** What you are asked to do **
All that is wanted is the lines from the first line of the listing below through the line containing "Our Guarantees (1080, 1379)", written out exactly with pictures left out.

** Information shown **
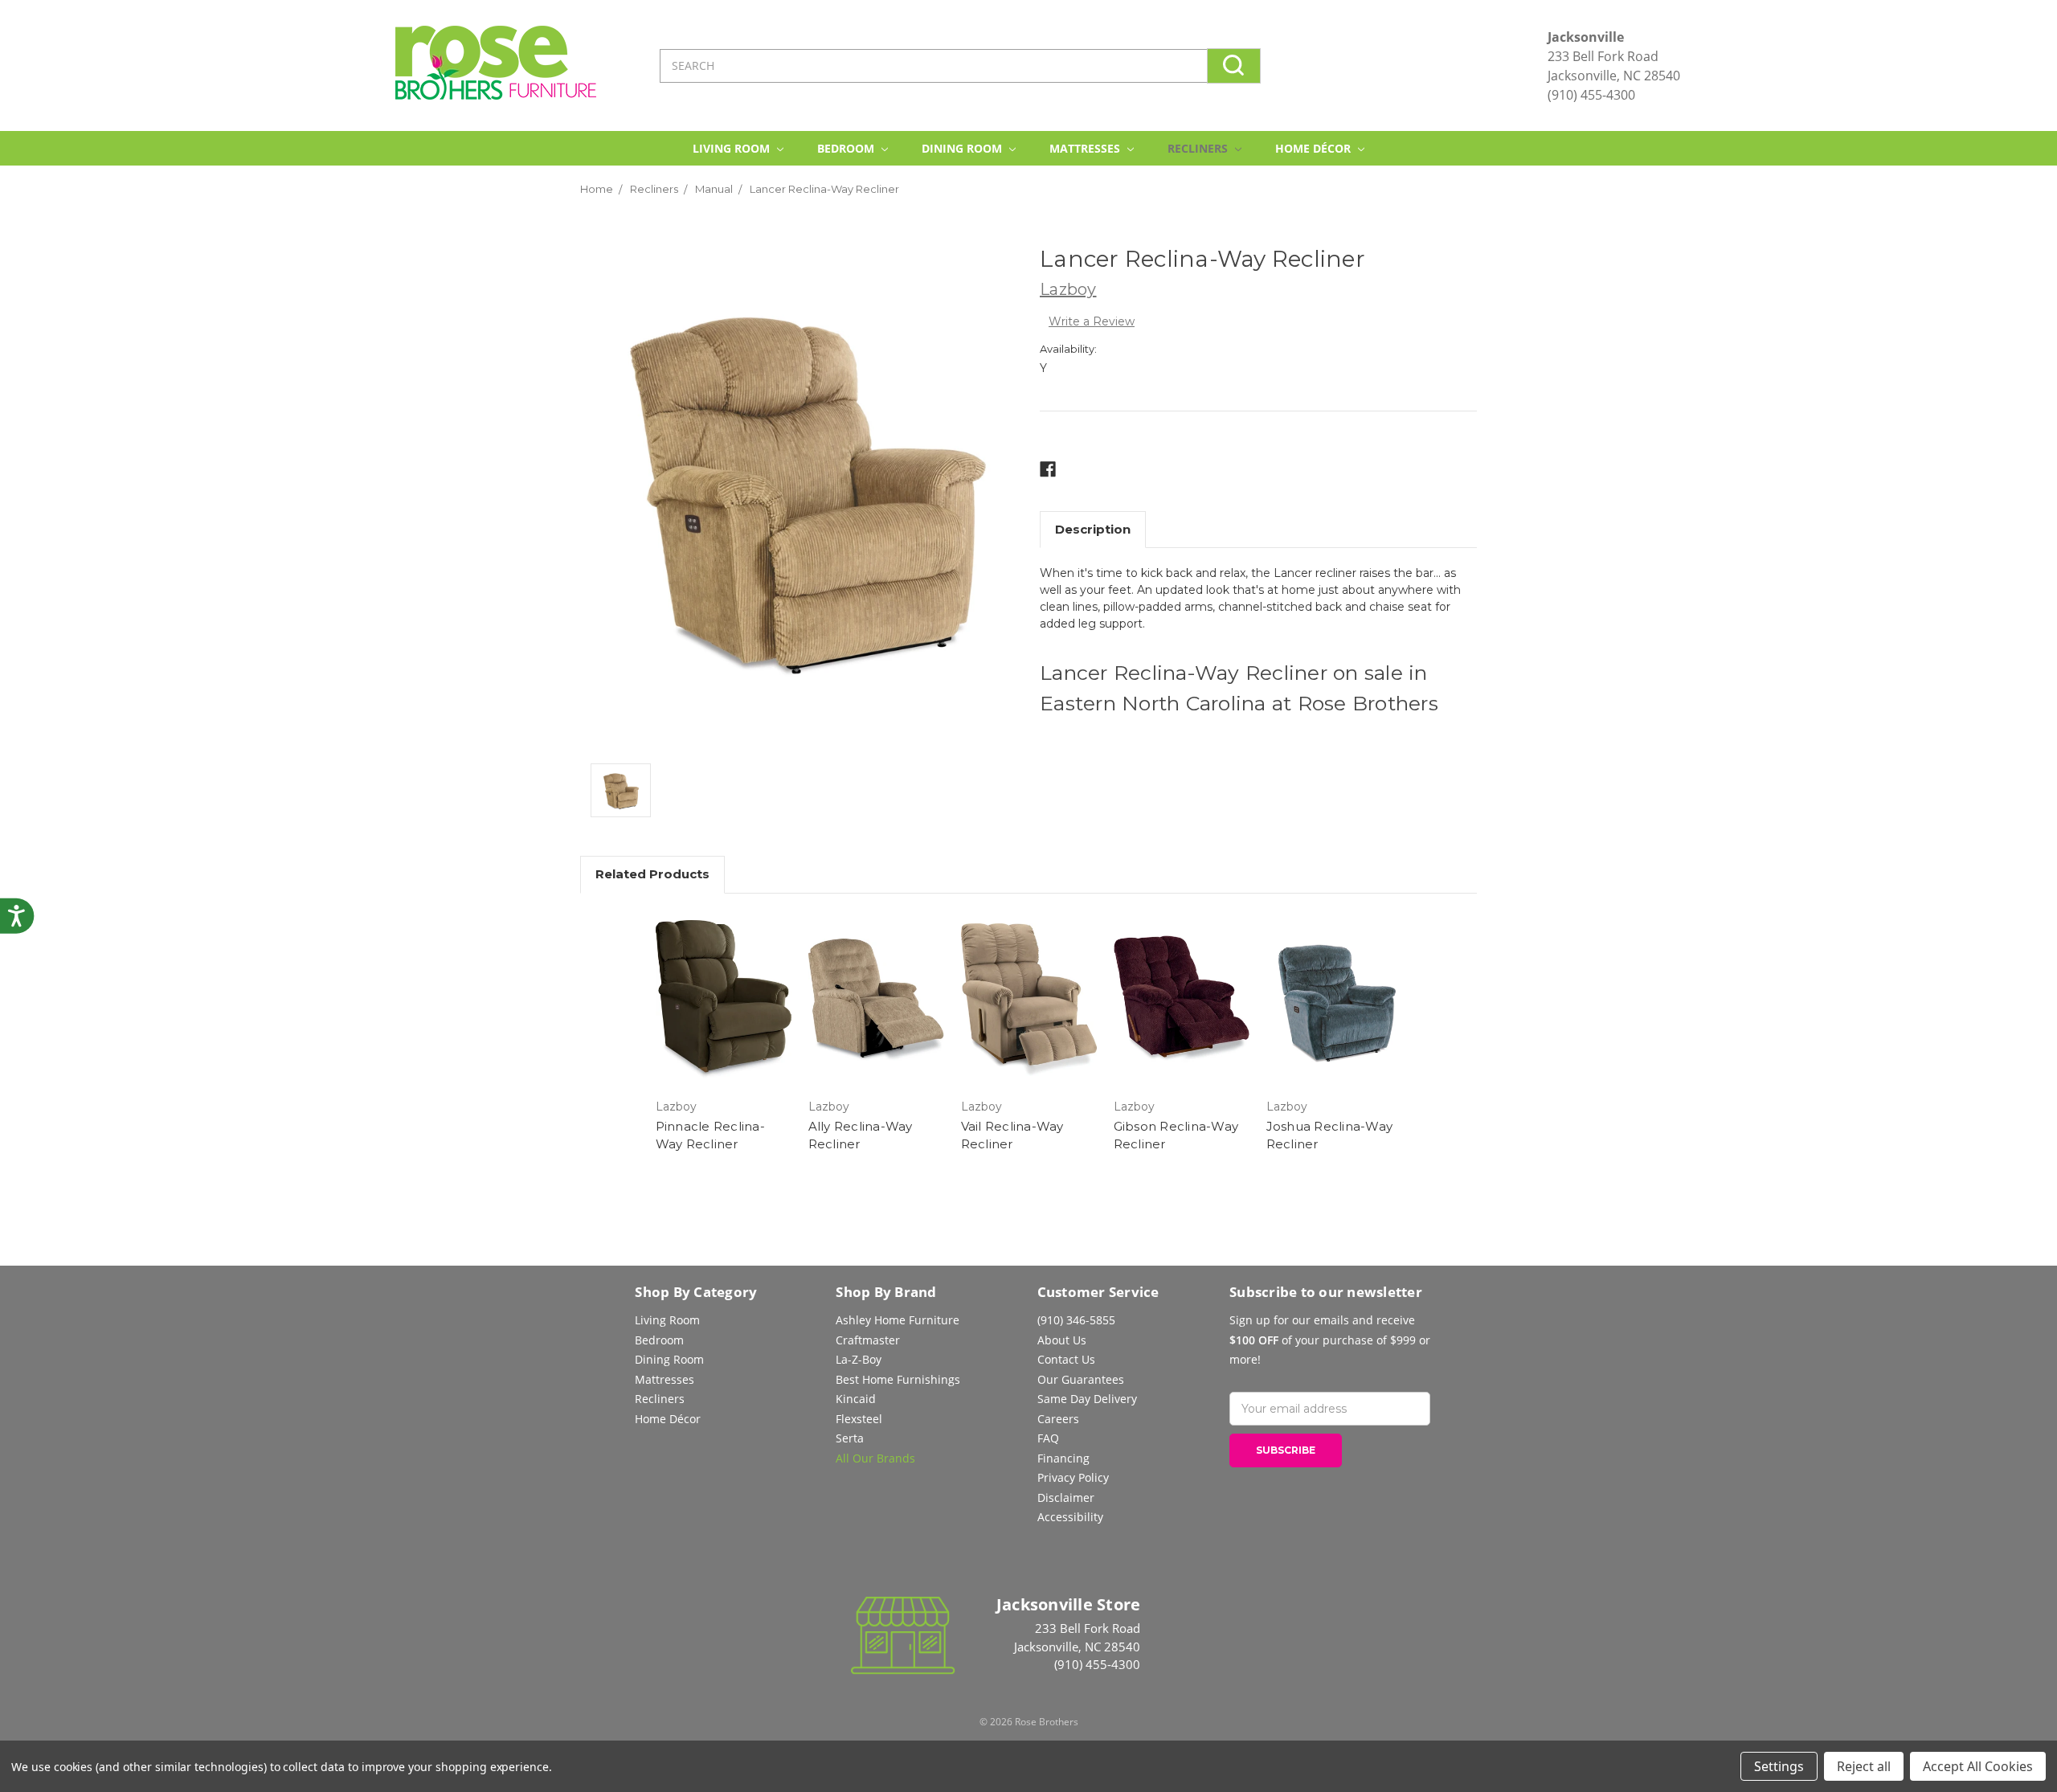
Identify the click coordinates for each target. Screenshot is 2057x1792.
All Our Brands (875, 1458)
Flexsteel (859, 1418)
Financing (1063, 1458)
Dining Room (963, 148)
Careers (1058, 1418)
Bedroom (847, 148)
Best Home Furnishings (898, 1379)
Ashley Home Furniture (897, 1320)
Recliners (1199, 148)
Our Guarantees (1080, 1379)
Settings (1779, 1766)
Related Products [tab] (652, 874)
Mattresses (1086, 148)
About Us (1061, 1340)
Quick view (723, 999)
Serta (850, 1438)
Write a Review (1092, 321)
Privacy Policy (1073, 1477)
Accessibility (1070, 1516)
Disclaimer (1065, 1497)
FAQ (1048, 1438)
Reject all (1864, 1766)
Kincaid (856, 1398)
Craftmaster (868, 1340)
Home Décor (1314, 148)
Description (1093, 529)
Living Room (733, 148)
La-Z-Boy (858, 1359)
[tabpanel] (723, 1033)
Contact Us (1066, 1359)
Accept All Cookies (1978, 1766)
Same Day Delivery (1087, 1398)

** Task solution **
Identify the click coordinates for each target. Screenshot is 2057x1792.
All Our Brands (875, 1458)
Flexsteel (859, 1418)
Financing (1063, 1458)
Dining Room (963, 148)
Careers (1058, 1418)
Bedroom (847, 148)
Best Home Furnishings (898, 1379)
Ashley Home Furniture (897, 1320)
Recliners (1199, 148)
Our Guarantees (1080, 1379)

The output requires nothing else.